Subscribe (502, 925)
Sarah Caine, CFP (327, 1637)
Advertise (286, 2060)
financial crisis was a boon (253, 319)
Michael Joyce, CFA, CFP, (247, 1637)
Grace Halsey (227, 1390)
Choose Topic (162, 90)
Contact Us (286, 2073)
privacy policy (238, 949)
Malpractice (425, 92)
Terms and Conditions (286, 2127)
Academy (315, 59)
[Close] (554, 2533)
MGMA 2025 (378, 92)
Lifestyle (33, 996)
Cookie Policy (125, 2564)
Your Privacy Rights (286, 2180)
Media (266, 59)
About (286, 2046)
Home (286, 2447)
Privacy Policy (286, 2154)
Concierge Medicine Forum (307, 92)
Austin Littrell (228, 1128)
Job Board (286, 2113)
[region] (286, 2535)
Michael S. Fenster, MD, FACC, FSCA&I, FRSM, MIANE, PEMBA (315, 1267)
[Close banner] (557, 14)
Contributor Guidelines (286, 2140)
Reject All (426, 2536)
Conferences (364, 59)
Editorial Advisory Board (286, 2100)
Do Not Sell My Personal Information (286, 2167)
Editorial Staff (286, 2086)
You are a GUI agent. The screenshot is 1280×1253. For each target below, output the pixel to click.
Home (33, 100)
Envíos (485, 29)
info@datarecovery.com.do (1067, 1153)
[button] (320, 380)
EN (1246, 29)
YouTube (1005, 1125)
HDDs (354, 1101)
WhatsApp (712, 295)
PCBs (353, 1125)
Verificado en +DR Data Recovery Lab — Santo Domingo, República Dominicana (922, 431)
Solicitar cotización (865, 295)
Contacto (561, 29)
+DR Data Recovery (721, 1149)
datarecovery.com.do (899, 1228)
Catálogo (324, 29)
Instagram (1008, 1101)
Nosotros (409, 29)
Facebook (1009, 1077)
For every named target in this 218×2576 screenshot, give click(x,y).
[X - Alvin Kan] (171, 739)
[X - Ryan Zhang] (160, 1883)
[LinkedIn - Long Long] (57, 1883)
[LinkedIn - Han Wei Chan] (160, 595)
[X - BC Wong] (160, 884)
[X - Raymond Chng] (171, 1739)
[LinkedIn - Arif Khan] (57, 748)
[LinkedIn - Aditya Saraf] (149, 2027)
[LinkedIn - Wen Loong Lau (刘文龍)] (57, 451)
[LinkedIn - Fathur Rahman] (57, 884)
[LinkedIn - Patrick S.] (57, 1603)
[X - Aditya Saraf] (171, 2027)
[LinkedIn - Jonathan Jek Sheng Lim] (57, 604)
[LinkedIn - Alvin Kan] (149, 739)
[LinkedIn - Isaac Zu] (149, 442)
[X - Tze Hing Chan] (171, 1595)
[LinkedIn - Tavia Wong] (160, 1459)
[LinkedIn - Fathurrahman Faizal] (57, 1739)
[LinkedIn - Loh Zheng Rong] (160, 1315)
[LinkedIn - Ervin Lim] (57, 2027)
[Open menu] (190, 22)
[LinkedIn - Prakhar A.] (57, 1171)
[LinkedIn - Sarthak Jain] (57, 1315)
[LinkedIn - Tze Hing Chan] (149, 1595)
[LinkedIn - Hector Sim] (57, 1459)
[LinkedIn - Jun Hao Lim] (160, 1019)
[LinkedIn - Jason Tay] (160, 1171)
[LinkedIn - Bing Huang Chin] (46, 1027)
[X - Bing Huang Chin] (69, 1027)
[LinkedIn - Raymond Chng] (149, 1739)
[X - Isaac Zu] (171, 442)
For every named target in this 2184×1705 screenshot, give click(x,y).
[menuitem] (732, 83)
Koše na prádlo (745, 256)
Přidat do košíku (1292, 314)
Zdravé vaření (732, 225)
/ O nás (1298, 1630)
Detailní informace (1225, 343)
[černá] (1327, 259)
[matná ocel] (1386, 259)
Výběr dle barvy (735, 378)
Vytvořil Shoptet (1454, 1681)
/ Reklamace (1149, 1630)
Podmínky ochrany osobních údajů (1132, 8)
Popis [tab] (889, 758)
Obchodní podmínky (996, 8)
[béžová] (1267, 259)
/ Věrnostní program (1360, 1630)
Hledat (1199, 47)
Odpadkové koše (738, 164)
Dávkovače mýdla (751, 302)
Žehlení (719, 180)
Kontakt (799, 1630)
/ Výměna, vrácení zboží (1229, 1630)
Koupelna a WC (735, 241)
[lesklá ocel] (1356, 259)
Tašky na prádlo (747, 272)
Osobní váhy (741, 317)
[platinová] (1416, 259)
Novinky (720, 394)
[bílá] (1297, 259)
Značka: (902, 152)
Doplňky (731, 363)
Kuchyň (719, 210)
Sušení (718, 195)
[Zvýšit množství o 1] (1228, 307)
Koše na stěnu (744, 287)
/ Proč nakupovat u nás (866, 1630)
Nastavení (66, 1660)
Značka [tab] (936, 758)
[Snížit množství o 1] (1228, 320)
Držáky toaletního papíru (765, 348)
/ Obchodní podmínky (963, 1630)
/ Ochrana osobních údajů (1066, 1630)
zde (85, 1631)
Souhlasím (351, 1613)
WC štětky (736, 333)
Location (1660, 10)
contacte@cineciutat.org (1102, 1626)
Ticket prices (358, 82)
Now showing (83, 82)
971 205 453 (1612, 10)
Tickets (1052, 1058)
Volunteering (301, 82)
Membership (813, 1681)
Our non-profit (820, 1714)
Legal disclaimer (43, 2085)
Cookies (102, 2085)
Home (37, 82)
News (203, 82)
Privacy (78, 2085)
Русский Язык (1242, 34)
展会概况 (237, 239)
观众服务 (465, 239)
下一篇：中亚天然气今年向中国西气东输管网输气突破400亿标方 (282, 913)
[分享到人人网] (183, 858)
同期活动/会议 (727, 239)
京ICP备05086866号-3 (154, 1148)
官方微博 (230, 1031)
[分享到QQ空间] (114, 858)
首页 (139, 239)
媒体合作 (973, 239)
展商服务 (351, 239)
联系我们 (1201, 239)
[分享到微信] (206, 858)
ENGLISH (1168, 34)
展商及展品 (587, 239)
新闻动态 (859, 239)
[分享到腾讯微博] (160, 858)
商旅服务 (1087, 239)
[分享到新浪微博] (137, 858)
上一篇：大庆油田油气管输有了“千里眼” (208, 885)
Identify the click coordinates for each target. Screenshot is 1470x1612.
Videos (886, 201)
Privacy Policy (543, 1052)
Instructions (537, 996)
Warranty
* * * * *
- [Required action]: Write out the complete listing above, exactly as it reads.

- [Reply to the exercise]:
Subscribe (502, 925)
Sarah Caine, CFP (327, 1637)
Advertise (286, 2060)
financial crisis was a boon (253, 319)
Michael Joyce, CFA, CFP, (247, 1637)
Grace Halsey (227, 1390)
Choose Topic (162, 90)
Contact Us (286, 2073)
privacy policy (238, 949)
Malpractice (425, 92)
Terms and Conditions (286, 2127)
Academy (315, 59)
[Close] (554, 2533)
MGMA 2025 (378, 92)
Lifestyle (33, 996)
Cookie Policy (125, 2564)
Your Privacy Rights (286, 2180)
Media (266, 59)
About (286, 2046)
Home (286, 2447)
Privacy Policy (286, 2154)
Concierge Medicine Forum (307, 92)
Austin Littrell (228, 1128)
Job Board (286, 2113)
[region] (286, 2535)
Michael S. Fenster, MD, FACC, FSCA&I, FRSM, MIANE, PEMBA (315, 1267)
[Close banner] (557, 14)
Contributor Guidelines (286, 2140)
Reject All (426, 2536)
Conferences (364, 59)
Editorial Advisory Board (286, 2100)
Do Not Sell My Personal Information (286, 2167)
Editorial Staff (286, 2086)
You are a GUI agent. The screenshot is 1280×1253. For each target below, output the pixel to click.
Home (33, 100)
Envíos (485, 29)
info@datarecovery.com.do (1067, 1153)
[button] (320, 380)
EN (1246, 29)
YouTube (1005, 1125)
HDDs (354, 1101)
WhatsApp (712, 295)
PCBs (353, 1125)
Verificado en +DR Data Recovery Lab — Santo Domingo, República Dominicana (922, 431)
Solicitar cotización (865, 295)
Contacto (561, 29)
+DR Data Recovery (721, 1149)
datarecovery.com.do (899, 1228)
Catálogo (324, 29)
Instagram (1008, 1101)
Nosotros (409, 29)
Facebook (1009, 1077)
For every named target in this 218×2576 screenshot, give click(x,y).
[X - Alvin Kan] (171, 739)
[X - Ryan Zhang] (160, 1883)
[LinkedIn - Long Long] (57, 1883)
[LinkedIn - Han Wei Chan] (160, 595)
[X - BC Wong] (160, 884)
[X - Raymond Chng] (171, 1739)
[LinkedIn - Arif Khan] (57, 748)
[LinkedIn - Aditya Saraf] (149, 2027)
[LinkedIn - Wen Loong Lau (刘文龍)] (57, 451)
[LinkedIn - Fathur Rahman] (57, 884)
[LinkedIn - Patrick S.] (57, 1603)
[X - Aditya Saraf] (171, 2027)
[LinkedIn - Jonathan Jek Sheng Lim] (57, 604)
[LinkedIn - Alvin Kan] (149, 739)
[LinkedIn - Isaac Zu] (149, 442)
[X - Tze Hing Chan] (171, 1595)
[LinkedIn - Tavia Wong] (160, 1459)
[LinkedIn - Fathurrahman Faizal] (57, 1739)
[LinkedIn - Loh Zheng Rong] (160, 1315)
[LinkedIn - Ervin Lim] (57, 2027)
[Open menu] (190, 22)
[LinkedIn - Prakhar A.] (57, 1171)
[LinkedIn - Sarthak Jain] (57, 1315)
[LinkedIn - Tze Hing Chan] (149, 1595)
[LinkedIn - Hector Sim] (57, 1459)
[LinkedIn - Jun Hao Lim] (160, 1019)
[LinkedIn - Jason Tay] (160, 1171)
[LinkedIn - Bing Huang Chin] (46, 1027)
[X - Bing Huang Chin] (69, 1027)
[LinkedIn - Raymond Chng] (149, 1739)
[X - Isaac Zu] (171, 442)
For every named target in this 2184×1705 screenshot, give click(x,y).
[menuitem] (732, 83)
Koše na prádlo (745, 256)
Přidat do košíku (1292, 314)
Zdravé vaření (732, 225)
/ O nás (1298, 1630)
Detailní informace (1225, 343)
[černá] (1327, 259)
[matná ocel] (1386, 259)
Výběr dle barvy (735, 378)
Vytvořil Shoptet (1454, 1681)
/ Reklamace (1149, 1630)
Podmínky ochrany osobních údajů (1132, 8)
Popis [tab] (889, 758)
Obchodní podmínky (996, 8)
[béžová] (1267, 259)
/ Věrnostní program (1360, 1630)
Hledat (1199, 47)
Odpadkové koše (738, 164)
Dávkovače mýdla (751, 302)
Žehlení (719, 180)
Kontakt (799, 1630)
/ Výměna, vrácení zboží (1229, 1630)
Koupelna a WC (735, 241)
[lesklá ocel] (1356, 259)
Tašky na prádlo (747, 272)
Osobní váhy (741, 317)
[platinová] (1416, 259)
Novinky (720, 394)
[bílá] (1297, 259)
Značka: (902, 152)
Doplňky (731, 363)
Kuchyň (719, 210)
Sušení (718, 195)
[Zvýšit množství o 1] (1228, 307)
Koše na stěnu (744, 287)
/ Proč nakupovat u nás (866, 1630)
Nastavení (66, 1660)
Značka [tab] (936, 758)
[Snížit množství o 1] (1228, 320)
Držáky toaletního papíru (765, 348)
/ Obchodní podmínky (963, 1630)
/ Ochrana osobních údajů (1066, 1630)
zde (85, 1631)
Souhlasím (351, 1613)
WC štětky (736, 333)
Location (1660, 10)
contacte@cineciutat.org (1102, 1626)
Ticket prices (358, 82)
Now showing (83, 82)
971 205 453 (1612, 10)
Tickets (1052, 1058)
Volunteering (301, 82)
Membership (813, 1681)
Our non-profit (820, 1714)
Legal disclaimer (43, 2085)
Cookies (102, 2085)
Home (37, 82)
News (203, 82)
Privacy (78, 2085)
Русский Язык (1242, 34)
展会概况 (237, 239)
观众服务 (465, 239)
下一篇：中亚天然气今年向中国西气东输管网输气突破400亿标方 (282, 913)
[分享到人人网] (183, 858)
同期活动/会议 (727, 239)
京ICP备05086866号-3 (154, 1148)
官方微博 (230, 1031)
[分享到QQ空间] (114, 858)
首页 (139, 239)
媒体合作 (973, 239)
展商服务 (351, 239)
联系我们 (1201, 239)
[分享到微信] (206, 858)
ENGLISH (1168, 34)
展商及展品 (587, 239)
新闻动态 (859, 239)
[分享到腾讯微博] (160, 858)
商旅服务 (1087, 239)
[分享到新浪微博] (137, 858)
上一篇：大庆油田油气管输有了“千里眼” (208, 885)
Identify the click coordinates for each target. Screenshot is 1470x1612.
Videos (886, 201)
Privacy Policy (543, 1052)
Instructions (537, 996)
Warranty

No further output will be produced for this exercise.